Xenny@lemmy.world on 01 Sep 14:36 collapse

You literally opened the thread. People are gonna talk about anything you can’t stop them. You going in here like this is just foolishness.

nico@lepoulsdumonde.com on 01 Sep 14:39 collapse

@Xenny darn

flop_leash_973@lemmy.world on 01 Sep 18:56 collapse

As the customer, which in a practical sense is the only perspective that matters to me day-to-day, Epic offers me nothing close to what Steam or GOG can give me. Hell, even EA’s and Ubisofts launchers were more useful since they at least had exclusives. All Epic has is Fortnite and for someone like myself that doesn’t care for that kind of game, there is no reason to even consider their platform for anything.

And given my recent switch away from Windows and to Linux full time on my gaming PC to put a further wedge between me and the things Microsoft has been doing with Windows that I don’t like that is a good thing given Epics history of embracing things that will never work as smoothly on Linux as Steam games do with Proton or GOG’s native Linux options do.

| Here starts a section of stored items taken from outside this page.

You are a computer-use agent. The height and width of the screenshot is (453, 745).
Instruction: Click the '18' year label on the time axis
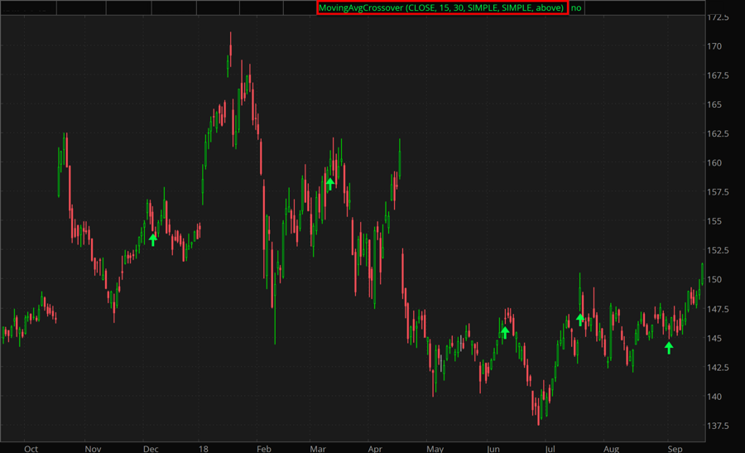click(202, 448)
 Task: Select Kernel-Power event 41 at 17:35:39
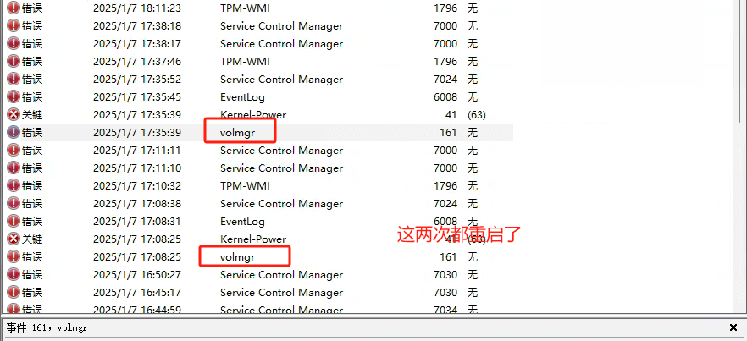pyautogui.click(x=258, y=115)
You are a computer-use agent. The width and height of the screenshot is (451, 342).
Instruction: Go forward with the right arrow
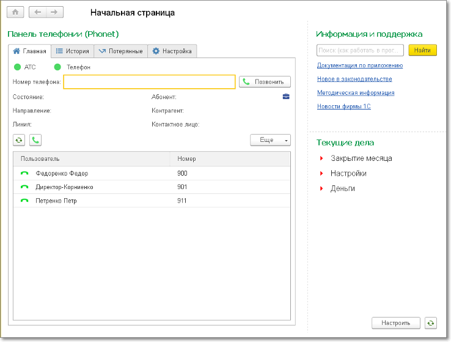click(x=54, y=12)
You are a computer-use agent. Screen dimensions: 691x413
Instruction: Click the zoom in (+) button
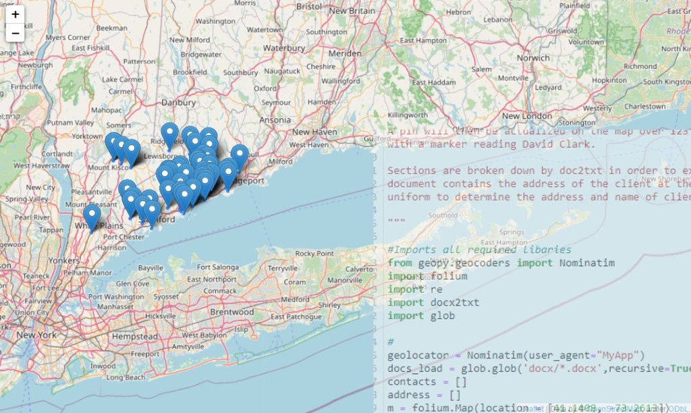15,14
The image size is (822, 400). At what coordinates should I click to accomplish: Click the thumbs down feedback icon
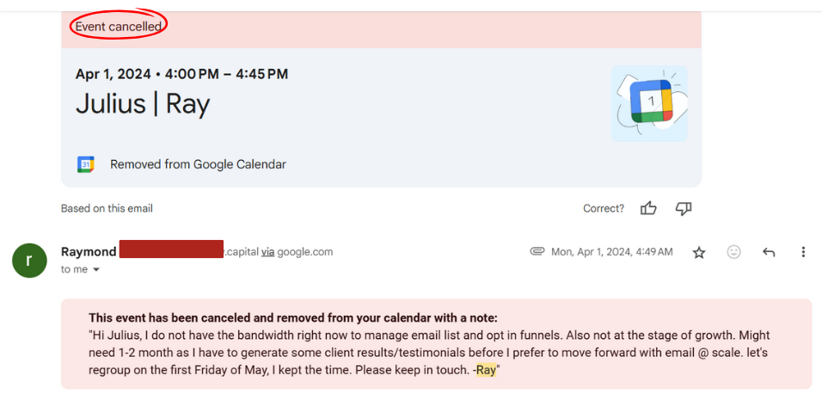(x=684, y=208)
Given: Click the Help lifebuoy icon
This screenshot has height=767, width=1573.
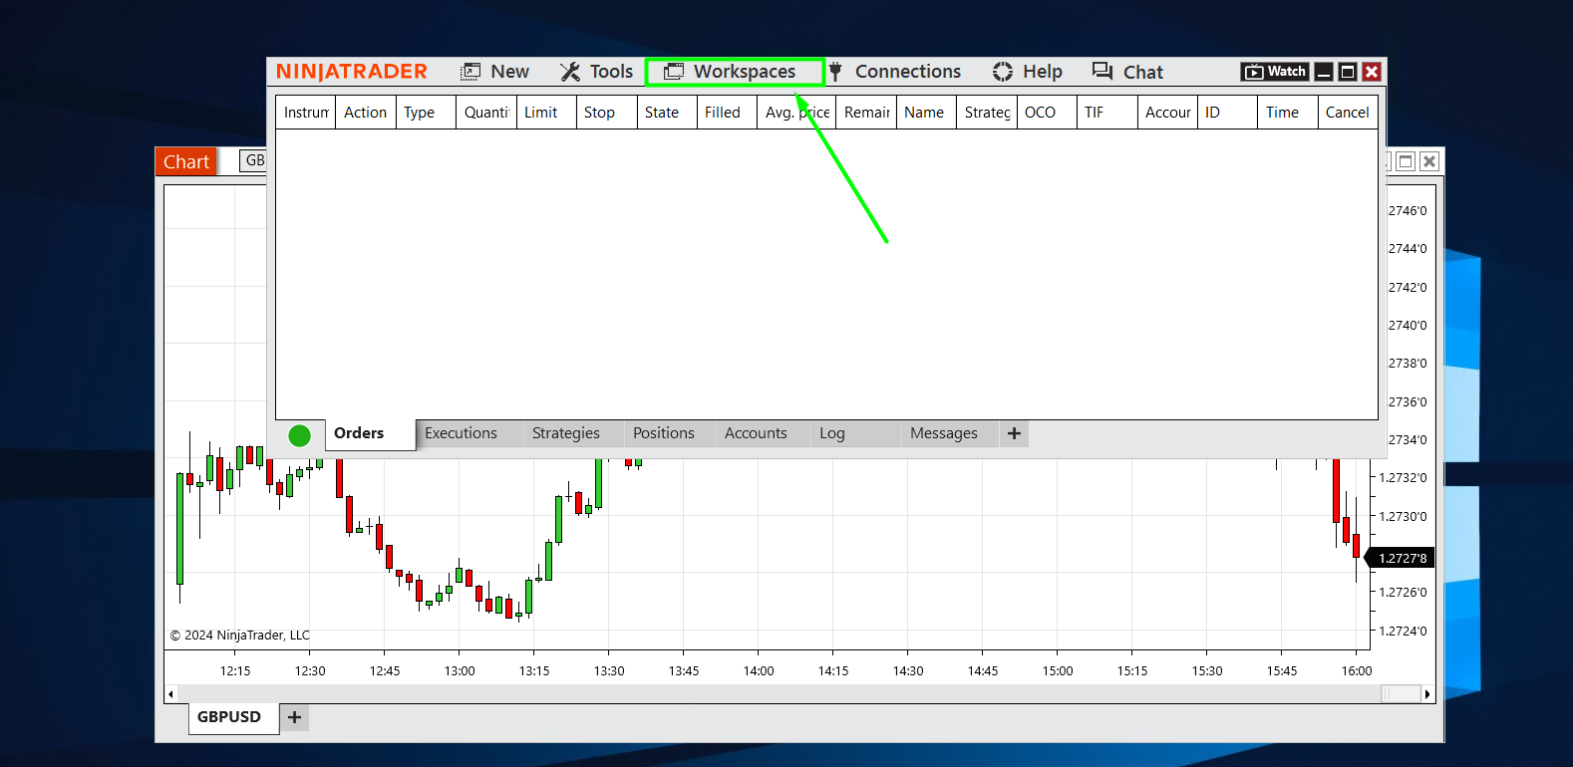Looking at the screenshot, I should pos(1003,72).
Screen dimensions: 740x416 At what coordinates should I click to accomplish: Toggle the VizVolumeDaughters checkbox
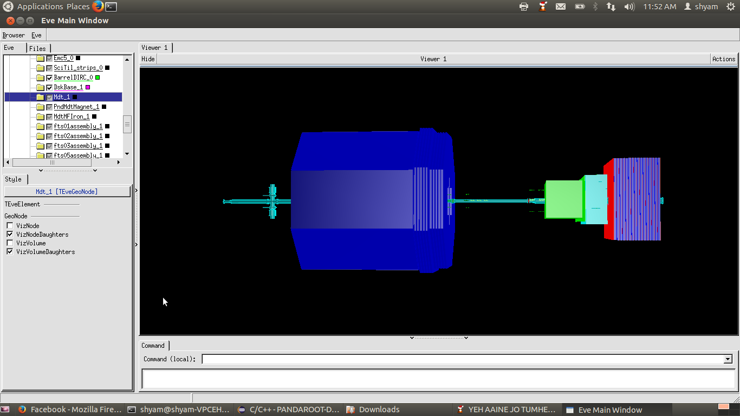[10, 252]
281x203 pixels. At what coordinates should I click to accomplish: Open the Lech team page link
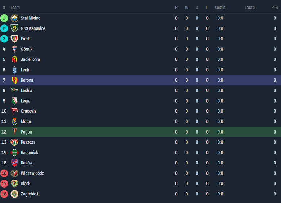point(25,70)
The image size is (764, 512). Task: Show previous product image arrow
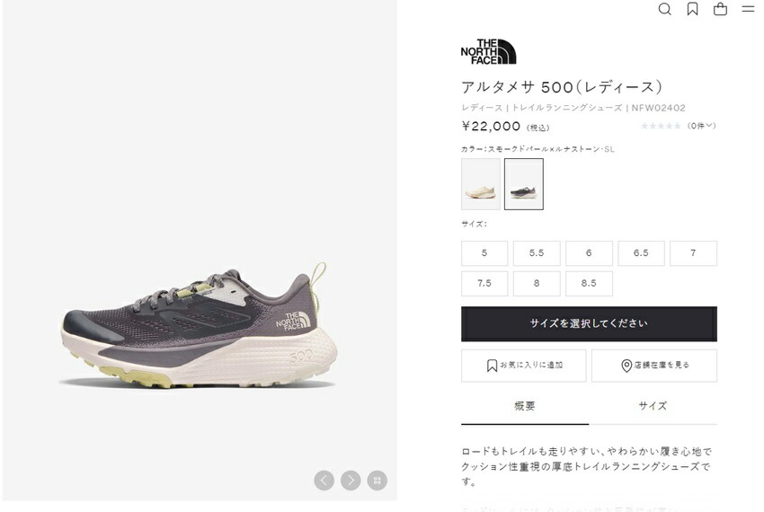point(324,481)
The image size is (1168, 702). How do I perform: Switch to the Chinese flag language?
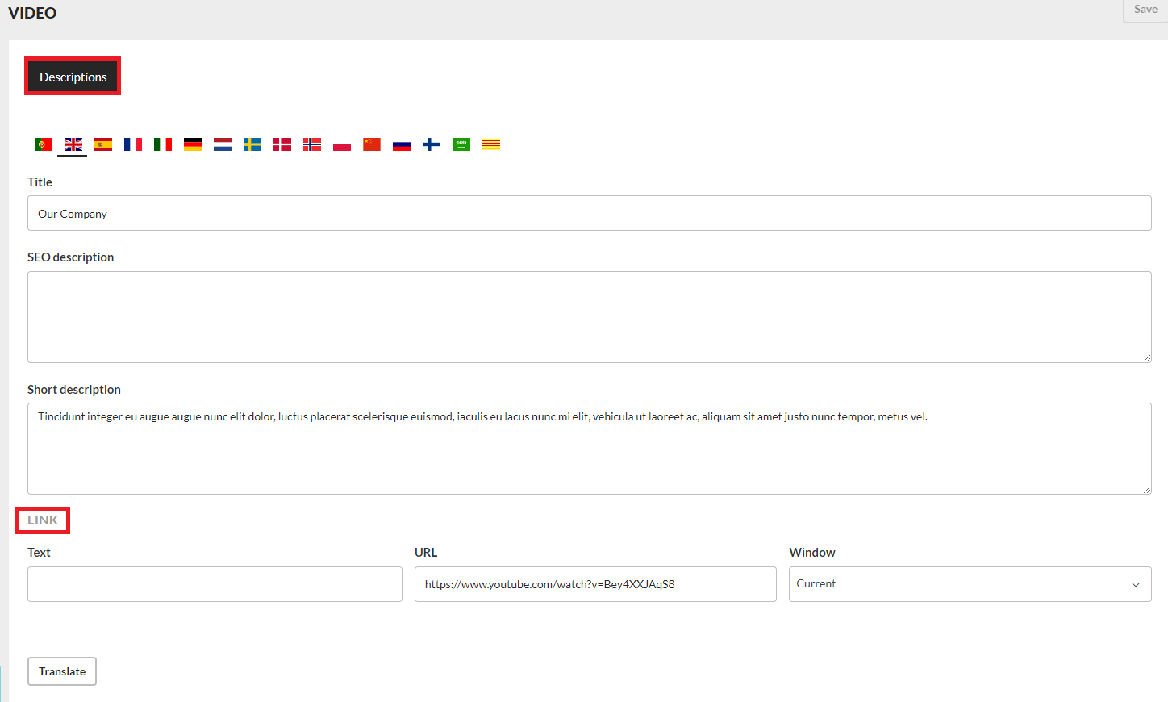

KingThrillgore@lemmy.ml on 02 Sep 04:42 next collapse

Randy is not known for being very smart.

ramsgrl909@lemmy.world on 02 Sep 13:10 next collapse

There was a point I tried to switch to Epic, just to try it out - it is so unbelievably slow & oddly hard to find and organize my own games. They NEED to start putting $$ into the UI otherwise all those free games are for nothing if idetest opening the client itself.

bitwolf@lemmy.one on 02 Sep 16:10 collapse

They don’t have a chance. Steam and gog not only don’t suck, they’re actually nice to use.